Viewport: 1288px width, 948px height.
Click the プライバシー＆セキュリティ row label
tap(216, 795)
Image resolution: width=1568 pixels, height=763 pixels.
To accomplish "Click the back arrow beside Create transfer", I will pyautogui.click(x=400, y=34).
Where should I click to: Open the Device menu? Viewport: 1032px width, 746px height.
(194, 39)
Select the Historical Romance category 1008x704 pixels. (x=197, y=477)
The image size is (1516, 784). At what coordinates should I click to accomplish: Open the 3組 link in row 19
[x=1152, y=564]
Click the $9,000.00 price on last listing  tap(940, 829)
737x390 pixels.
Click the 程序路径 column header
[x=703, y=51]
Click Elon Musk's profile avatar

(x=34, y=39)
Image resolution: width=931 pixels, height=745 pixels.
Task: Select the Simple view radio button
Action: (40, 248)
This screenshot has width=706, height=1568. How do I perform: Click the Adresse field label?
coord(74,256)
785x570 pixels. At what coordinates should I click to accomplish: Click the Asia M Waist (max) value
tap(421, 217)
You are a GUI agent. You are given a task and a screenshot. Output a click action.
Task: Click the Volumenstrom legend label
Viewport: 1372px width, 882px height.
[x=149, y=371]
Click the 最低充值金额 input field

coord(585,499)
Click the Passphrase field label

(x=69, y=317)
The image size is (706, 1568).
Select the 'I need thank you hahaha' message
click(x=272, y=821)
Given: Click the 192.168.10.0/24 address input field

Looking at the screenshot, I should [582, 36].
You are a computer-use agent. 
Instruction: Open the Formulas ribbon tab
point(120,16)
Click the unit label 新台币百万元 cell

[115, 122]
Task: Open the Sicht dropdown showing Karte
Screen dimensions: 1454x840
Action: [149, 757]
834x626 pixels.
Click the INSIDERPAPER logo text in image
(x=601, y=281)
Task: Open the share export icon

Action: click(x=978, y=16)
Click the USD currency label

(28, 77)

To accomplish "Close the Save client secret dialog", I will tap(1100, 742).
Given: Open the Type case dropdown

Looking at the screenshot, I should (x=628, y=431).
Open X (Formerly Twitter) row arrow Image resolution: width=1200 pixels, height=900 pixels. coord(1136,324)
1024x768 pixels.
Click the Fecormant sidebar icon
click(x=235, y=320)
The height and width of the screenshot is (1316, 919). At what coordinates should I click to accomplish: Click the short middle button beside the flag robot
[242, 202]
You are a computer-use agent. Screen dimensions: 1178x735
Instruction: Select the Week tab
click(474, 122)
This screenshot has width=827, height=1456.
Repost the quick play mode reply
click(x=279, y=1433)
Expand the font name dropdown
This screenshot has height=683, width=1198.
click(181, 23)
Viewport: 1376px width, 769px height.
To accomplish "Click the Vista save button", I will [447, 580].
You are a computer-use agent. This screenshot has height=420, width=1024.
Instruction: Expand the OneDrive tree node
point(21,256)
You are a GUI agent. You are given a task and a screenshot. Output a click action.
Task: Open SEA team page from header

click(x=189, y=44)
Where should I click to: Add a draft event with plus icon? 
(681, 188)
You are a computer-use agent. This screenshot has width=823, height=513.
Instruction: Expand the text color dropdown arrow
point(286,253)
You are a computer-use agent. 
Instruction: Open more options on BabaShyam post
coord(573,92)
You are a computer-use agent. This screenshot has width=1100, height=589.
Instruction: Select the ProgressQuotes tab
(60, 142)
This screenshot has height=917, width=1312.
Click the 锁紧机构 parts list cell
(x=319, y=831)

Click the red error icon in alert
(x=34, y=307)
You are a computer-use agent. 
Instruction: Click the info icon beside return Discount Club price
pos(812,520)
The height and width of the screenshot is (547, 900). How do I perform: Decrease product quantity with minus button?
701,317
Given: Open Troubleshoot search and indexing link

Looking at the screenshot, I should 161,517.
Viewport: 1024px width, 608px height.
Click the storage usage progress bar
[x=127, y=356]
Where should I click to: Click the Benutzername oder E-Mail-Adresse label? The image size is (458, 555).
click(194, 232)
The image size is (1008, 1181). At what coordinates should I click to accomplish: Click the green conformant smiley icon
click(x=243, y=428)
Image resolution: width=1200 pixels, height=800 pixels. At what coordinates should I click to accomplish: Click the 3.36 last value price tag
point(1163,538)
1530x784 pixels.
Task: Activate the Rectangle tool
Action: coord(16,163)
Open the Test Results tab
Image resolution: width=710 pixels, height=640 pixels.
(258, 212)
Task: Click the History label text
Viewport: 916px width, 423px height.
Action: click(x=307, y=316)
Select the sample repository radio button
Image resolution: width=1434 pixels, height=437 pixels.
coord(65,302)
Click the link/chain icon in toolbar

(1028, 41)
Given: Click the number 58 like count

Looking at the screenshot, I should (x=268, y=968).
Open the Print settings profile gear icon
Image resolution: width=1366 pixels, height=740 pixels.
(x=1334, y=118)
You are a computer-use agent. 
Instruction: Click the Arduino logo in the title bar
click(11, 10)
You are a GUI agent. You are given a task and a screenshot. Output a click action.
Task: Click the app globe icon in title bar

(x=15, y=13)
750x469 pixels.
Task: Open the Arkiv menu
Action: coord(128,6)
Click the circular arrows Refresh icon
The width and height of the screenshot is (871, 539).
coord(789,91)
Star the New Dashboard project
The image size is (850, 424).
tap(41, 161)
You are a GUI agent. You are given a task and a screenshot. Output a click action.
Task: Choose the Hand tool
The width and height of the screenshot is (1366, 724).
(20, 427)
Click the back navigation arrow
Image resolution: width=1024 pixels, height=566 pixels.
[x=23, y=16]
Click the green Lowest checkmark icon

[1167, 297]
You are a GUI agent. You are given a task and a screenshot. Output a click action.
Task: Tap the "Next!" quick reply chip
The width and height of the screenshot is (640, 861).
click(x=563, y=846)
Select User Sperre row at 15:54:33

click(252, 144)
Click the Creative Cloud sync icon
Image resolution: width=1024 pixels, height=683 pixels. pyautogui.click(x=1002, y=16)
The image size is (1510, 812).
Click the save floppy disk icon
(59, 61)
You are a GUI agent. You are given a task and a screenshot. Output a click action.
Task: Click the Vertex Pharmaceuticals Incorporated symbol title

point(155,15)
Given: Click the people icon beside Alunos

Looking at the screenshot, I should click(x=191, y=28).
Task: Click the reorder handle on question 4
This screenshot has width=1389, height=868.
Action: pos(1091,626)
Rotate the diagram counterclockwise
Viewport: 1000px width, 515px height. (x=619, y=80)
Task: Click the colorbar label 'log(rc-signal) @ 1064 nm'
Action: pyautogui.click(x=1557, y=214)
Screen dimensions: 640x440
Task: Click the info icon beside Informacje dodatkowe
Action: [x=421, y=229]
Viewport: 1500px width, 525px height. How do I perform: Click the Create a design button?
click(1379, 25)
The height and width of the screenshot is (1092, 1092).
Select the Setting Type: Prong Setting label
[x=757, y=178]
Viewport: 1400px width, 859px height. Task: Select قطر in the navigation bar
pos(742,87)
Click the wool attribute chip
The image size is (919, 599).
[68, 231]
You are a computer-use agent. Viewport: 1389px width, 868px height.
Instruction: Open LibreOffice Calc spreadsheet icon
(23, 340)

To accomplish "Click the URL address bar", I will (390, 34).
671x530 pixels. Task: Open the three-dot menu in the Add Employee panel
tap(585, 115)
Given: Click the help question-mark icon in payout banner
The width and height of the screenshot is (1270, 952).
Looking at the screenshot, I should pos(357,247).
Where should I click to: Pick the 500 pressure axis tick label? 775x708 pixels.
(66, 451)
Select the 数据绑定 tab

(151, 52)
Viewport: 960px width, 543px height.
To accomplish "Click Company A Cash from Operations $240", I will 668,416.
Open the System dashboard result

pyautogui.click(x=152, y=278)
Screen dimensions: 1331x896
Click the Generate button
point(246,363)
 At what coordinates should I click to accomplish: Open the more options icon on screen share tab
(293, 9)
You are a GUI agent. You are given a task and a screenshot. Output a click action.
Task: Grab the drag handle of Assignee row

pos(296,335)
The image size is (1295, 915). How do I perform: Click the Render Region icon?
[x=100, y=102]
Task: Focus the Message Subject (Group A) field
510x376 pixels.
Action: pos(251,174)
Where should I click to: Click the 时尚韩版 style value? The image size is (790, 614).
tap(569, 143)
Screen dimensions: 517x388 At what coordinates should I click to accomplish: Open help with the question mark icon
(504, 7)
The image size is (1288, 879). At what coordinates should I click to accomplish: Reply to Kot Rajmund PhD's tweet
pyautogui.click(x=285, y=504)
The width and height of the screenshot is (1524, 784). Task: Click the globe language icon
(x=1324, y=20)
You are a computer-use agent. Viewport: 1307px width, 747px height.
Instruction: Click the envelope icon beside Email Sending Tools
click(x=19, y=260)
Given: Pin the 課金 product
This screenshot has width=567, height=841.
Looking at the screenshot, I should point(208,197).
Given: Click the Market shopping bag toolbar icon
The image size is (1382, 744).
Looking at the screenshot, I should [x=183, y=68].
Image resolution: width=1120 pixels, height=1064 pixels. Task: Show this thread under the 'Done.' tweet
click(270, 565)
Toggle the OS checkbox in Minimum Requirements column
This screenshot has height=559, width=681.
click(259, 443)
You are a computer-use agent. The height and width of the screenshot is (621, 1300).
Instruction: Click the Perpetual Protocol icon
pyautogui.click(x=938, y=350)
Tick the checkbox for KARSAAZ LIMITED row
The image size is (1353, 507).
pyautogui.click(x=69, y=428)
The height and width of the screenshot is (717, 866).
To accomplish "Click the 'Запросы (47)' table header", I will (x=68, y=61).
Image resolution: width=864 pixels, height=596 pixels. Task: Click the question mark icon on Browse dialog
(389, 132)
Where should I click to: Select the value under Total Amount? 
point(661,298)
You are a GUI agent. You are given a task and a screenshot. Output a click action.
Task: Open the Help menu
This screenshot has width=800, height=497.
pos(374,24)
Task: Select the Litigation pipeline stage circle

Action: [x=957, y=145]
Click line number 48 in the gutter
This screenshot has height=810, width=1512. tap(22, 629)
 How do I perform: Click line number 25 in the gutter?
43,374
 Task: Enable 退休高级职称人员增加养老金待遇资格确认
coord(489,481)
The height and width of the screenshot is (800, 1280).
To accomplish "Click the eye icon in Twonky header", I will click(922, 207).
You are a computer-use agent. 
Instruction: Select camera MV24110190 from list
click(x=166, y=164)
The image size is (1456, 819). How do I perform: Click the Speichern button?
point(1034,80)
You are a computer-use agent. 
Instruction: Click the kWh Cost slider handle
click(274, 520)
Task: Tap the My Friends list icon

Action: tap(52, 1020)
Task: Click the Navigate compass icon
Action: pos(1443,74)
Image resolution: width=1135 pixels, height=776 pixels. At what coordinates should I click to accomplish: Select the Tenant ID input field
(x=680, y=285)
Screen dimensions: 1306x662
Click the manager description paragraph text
══════════════════════════════
### Description of the task
When the word "chip" turns up on a line of the material above, copy that line.

### Expected output
Task: Tap the "Next!" quick reply chip
Click the wool attribute chip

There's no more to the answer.